= Indian Canyon, California =

Indian Canyon (formerly known as Indian Gulch) is the only federally recognized Indian Country from Sonoma to the coast of Santa Barbara in California. As the only such place within the original Costanoan-Ohlone territory, anyone of Native American heritage can come to Indian Canyon to hold ceremonies on this sacred and traditional land. Until 1978, when the American Indian Religious Freedom Act was passed, Native Americans were prohibited from practicing traditional forms of spirituality.

The canyon is a mile long, and contains canopies of trees, streams, and a cascading waterfall. The parcel contains more than 30 gathering areas and nine sweat lodges are available for ceremonies. The canyon's arbor is used for cultural storytelling, chanting, and dancing that bring together Indigenous peoples from around the world, from the Maori of New Zealand to the Gwich’in of Alaska.

==Ann-Marie Sayers and the reclamation of Indian Canyon==
Anne Marie Sayers is a Mutsun Ohlone leader and the former tribal chair of the Indian Canyon Nation.

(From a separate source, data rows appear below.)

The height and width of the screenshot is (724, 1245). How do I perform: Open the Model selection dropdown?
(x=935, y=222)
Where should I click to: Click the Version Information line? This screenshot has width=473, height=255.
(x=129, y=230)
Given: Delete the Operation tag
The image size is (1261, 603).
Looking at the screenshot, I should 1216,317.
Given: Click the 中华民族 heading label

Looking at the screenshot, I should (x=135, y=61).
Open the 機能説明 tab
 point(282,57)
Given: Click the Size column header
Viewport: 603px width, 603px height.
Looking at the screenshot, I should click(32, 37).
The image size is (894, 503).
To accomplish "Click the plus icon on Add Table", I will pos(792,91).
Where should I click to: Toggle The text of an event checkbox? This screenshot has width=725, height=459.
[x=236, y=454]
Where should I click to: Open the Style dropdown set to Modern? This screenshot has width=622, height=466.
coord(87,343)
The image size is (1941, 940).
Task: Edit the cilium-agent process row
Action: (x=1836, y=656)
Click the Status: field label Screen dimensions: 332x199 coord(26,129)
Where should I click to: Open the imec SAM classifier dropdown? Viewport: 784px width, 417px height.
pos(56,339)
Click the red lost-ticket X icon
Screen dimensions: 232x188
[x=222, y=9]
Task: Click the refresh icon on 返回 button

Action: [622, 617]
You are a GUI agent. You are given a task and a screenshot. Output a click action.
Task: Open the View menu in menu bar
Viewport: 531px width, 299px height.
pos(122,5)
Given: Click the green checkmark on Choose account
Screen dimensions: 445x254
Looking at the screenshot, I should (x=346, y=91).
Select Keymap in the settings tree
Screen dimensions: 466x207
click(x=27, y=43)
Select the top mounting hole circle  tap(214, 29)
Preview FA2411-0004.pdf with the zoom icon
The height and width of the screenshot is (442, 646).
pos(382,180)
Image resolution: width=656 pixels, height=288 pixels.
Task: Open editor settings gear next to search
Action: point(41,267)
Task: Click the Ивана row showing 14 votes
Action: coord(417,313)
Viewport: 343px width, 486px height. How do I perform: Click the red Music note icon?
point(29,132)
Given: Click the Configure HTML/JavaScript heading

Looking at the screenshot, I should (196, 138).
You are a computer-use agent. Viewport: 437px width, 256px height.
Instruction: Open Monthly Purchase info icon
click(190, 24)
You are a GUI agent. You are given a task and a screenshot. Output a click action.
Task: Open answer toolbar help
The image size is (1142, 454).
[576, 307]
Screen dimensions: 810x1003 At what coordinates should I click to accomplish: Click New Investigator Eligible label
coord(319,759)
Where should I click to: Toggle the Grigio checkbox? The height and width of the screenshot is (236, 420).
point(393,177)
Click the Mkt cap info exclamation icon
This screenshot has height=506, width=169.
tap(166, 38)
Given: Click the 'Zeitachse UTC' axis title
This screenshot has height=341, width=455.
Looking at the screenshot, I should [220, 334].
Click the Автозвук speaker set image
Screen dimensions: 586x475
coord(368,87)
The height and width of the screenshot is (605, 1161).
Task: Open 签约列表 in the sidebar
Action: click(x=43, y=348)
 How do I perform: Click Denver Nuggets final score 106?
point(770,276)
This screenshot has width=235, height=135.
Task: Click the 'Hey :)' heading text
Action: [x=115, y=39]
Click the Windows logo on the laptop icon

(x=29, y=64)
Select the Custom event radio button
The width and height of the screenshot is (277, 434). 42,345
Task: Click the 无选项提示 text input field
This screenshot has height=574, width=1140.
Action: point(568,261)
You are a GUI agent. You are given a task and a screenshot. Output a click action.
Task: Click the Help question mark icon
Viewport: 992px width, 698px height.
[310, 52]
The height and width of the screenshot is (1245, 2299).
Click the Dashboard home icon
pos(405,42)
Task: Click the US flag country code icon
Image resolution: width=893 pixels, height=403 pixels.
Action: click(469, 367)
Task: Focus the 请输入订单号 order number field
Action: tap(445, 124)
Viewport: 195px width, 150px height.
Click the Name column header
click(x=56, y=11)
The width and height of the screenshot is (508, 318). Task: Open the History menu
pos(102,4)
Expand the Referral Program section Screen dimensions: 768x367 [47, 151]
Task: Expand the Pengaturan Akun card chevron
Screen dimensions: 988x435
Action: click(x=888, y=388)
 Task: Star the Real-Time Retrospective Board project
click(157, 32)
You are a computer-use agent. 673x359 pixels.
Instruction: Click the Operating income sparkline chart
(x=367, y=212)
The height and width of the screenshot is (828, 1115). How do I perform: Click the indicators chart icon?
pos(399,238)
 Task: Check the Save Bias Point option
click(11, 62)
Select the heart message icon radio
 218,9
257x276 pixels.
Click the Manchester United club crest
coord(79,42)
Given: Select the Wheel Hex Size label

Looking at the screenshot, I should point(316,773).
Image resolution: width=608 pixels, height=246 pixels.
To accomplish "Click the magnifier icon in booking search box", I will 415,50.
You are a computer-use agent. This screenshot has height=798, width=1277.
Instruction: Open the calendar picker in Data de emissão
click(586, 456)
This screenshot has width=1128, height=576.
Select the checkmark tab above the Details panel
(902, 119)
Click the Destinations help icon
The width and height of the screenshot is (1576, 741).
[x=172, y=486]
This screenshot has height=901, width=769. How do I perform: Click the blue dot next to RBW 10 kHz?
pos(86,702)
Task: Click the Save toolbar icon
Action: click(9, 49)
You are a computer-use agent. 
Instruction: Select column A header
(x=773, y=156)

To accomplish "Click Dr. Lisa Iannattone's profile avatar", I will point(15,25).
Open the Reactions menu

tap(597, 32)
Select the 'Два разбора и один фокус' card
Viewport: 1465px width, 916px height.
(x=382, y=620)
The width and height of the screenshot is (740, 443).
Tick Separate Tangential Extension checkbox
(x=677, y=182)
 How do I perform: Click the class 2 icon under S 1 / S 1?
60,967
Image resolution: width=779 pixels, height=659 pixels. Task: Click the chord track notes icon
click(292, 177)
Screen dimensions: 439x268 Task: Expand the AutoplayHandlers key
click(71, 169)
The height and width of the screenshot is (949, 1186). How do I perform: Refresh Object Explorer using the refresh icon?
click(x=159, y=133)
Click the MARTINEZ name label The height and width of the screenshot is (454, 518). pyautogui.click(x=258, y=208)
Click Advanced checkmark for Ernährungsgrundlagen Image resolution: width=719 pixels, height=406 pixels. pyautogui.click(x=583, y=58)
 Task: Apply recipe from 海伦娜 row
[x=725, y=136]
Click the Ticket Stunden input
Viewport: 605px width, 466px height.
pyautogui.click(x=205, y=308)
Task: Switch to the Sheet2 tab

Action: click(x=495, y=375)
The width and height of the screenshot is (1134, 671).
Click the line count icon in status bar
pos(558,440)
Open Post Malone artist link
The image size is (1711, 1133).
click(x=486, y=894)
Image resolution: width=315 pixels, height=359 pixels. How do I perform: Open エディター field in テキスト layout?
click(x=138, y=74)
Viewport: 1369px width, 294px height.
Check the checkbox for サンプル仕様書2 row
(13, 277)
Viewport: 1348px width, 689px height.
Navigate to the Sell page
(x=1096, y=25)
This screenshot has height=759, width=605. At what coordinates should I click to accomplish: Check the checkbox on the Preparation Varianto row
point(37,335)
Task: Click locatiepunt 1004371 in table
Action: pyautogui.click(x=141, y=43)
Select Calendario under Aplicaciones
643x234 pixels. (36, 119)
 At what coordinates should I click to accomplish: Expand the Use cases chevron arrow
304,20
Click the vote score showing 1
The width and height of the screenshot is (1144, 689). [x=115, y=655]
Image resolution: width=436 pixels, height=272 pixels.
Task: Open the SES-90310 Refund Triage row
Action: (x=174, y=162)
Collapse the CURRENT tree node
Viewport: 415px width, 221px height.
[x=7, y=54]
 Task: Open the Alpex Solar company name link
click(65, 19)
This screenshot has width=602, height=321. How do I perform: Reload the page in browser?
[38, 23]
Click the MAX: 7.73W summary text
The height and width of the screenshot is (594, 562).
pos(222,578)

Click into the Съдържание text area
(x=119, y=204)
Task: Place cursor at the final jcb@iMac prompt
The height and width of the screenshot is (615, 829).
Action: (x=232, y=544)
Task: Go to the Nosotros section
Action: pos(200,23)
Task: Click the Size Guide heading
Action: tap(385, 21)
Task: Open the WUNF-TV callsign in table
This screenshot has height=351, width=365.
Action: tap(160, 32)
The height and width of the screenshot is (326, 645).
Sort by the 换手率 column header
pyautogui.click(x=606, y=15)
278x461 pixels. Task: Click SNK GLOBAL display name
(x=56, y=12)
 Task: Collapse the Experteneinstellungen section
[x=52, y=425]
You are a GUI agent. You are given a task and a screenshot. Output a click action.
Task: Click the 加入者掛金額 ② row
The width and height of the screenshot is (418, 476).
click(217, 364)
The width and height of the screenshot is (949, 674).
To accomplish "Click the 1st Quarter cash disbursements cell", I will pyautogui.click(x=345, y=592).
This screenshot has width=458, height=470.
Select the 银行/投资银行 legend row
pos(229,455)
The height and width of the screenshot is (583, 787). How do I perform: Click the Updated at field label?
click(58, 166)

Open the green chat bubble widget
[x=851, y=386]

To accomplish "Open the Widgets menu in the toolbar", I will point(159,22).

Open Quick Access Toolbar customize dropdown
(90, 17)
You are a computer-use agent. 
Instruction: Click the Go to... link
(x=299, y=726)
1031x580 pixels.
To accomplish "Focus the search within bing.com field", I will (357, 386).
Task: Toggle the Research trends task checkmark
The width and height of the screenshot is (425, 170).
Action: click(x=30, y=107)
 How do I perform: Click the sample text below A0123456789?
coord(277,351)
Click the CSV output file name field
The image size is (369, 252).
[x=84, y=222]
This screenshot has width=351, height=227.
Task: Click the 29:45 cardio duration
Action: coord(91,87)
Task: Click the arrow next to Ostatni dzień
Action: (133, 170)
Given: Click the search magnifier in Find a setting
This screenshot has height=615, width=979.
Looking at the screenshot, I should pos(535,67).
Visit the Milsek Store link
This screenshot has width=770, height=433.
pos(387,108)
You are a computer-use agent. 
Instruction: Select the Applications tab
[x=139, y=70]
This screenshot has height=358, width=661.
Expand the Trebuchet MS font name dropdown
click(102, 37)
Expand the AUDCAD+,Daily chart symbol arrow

She was born and raised in Indian Canyon, on her great-grandfather's trust allotment – a piece of land granted to an individual Native American – which had been established in 1911. In a landmark 8-year case ending in 1998, Sayers used the Dawes Act (also known as the Allotment Act of 1887) to reclaim land in the Indian Canyon, that had belonged to her family for centuries.

Sayers is also the Director of the Costanoan Indian Research, Inc., an organization based in the Indian Canyon, dedicated to the preservation and return of native artifacts to their tribal groups.

In 2015, during Pope Francis's visit to the United States, Sayers joined religious leaders across the country to protest fracking.

Sayers' story is the subject of a short documentary, In the Land of My Ancestors, produced by photojournalist Rucha Chitnis.